Bitcoin (BTC) traded sideways around the mid-$27,000s on Tuesday as investors awaited the latest US inflation report on Wednesday.
The largest cryptocurrency by market cap recently traded around $27,560, down 0.2% over the past 24 hours, according to CoinDesk data.
“While the macroeconomic backdrop has remained largely unchanged over the past few weeks,” market watchers will focus on “Binance and whether people are serious about cold-walled crypto,” suggested Edward Moya, senior market analyst for Forex Oanda, in a before Tuesday notice.
“Bitcoin appears to be stuck in a trading range, but if we have a de-risking moment on Wall Street, it will be enough to send crypto to mid-March lows,” Moya wrote.
Ether (ETH), the second largest cryptocurrency, lost about 0.4% on Tuesday to change hands around $1,844. Among other digital assets, Bitcoin Cash’s BCH jumped over 9% for the day to around $121.29, while Lido’s governance token LDO recently surged 6% to $1.85.

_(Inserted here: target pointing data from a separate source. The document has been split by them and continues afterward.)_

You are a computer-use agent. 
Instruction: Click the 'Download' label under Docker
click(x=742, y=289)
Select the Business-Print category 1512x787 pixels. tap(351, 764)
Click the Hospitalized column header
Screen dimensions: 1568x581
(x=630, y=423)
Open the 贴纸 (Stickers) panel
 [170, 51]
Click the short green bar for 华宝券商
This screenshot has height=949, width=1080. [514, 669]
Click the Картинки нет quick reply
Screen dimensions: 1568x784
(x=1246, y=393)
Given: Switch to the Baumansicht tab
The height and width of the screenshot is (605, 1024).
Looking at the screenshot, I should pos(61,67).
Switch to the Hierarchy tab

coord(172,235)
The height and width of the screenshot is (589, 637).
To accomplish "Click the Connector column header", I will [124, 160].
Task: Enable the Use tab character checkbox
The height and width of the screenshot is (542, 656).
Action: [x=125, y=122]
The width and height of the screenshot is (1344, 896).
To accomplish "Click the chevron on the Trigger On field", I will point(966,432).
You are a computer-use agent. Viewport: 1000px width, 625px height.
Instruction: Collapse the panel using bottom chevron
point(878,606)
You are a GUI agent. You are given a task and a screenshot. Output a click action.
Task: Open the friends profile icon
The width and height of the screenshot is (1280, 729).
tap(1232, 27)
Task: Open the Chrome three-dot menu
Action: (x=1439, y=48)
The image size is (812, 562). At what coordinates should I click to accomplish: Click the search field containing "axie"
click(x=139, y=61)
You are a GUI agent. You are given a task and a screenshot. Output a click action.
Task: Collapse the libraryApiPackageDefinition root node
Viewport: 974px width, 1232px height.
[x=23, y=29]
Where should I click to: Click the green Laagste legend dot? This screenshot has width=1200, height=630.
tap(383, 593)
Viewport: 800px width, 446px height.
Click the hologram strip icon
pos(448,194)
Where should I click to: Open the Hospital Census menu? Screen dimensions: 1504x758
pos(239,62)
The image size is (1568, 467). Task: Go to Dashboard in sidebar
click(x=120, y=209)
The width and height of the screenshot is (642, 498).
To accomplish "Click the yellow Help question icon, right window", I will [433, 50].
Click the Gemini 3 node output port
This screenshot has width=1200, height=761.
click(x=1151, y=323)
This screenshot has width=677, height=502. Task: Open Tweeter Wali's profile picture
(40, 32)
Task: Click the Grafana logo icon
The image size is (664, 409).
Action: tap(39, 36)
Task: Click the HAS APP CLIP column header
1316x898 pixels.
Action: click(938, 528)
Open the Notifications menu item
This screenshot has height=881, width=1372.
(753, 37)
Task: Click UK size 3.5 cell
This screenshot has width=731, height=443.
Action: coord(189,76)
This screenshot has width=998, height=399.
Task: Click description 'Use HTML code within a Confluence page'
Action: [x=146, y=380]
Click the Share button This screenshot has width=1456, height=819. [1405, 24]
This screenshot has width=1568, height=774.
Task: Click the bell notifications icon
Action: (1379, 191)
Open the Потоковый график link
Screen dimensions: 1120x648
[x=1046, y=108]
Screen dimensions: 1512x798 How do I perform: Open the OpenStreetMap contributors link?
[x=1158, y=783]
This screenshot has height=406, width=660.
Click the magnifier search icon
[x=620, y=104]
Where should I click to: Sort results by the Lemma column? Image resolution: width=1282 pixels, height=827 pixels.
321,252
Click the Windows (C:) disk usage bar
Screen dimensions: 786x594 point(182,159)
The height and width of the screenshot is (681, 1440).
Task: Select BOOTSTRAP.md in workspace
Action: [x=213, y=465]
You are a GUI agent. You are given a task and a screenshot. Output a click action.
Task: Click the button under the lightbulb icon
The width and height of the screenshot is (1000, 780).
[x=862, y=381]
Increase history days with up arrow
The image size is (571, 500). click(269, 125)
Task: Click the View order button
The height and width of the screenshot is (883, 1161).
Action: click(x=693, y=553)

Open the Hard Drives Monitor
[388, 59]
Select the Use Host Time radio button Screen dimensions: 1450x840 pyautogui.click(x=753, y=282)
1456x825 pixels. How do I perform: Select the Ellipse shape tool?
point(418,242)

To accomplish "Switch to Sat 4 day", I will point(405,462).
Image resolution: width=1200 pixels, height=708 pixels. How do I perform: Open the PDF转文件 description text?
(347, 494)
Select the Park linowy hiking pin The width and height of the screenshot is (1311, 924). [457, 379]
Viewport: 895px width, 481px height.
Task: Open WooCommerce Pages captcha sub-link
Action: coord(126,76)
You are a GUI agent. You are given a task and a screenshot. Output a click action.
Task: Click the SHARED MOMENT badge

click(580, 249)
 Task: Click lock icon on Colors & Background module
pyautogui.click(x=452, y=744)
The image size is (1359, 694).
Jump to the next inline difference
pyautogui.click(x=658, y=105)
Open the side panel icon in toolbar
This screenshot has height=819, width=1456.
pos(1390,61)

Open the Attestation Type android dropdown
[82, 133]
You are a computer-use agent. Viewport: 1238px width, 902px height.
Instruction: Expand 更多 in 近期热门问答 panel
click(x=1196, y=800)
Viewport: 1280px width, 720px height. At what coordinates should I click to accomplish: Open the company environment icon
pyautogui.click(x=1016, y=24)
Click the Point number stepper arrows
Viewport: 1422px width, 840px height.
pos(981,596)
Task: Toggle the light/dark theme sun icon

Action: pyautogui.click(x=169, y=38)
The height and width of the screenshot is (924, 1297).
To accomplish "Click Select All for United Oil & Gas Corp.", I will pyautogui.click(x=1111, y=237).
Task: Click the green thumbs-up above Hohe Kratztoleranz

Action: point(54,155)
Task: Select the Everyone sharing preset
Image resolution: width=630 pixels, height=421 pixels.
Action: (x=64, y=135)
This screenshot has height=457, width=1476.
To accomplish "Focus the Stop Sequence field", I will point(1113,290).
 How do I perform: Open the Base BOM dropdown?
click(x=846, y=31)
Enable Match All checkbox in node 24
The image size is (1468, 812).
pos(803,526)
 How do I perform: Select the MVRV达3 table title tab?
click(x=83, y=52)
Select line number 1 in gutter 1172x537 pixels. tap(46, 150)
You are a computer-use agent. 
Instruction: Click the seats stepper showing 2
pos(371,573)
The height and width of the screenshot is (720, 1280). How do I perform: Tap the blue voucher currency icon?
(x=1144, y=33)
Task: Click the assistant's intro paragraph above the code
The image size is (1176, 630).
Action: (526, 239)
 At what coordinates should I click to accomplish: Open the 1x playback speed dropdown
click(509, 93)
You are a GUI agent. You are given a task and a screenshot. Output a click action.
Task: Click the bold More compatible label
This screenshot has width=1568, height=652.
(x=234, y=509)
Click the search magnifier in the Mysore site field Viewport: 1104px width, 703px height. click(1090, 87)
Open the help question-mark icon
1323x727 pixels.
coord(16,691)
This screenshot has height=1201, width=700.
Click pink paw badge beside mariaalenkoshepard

The CoinDesk Market Index (CMI), which measures the overall performance of the crypto market, rose about half a percentage point over the day.
Equity markets had mixed performances ahead of the April CPI on Wednesday. The S&P 500 and the tech-heavy Nasdaq Composite closed down 0.4% and 0.6%, respectively. The Dow Jones Industrial Average (DJIA) slipped 0.1%.
In bond markets, the 2-year government bond yield rose 2 basis points to around 4.02%, while the 10-year government bond yield remained almost unchanged at the same time on Monday, hitting 3.52%.
Investors across the board will be watching the CPI for clues as to how the Federal Reserve will act at its next policy meeting in June. The Fed earlier this month approved a 25 basis point (bps) hike to bring interest rates to a 16-year high.
In an interview with CoinDesk, Mark Connors, head of research at Canadian crypto asset manager 3iQ, blamed the Fed for the recent banking crisis, calling the institution “both an arsonist and a firefighter by design.”
“She [The Fed] want to reduce the footprint of banks [while] they want to consolidate them because they’ve lost control of financial stability (and) because of foreign dependency, debt-to-GDP ratio — and now inflation,” said Connors, who believes the Fed will eventually move to more dovish policy.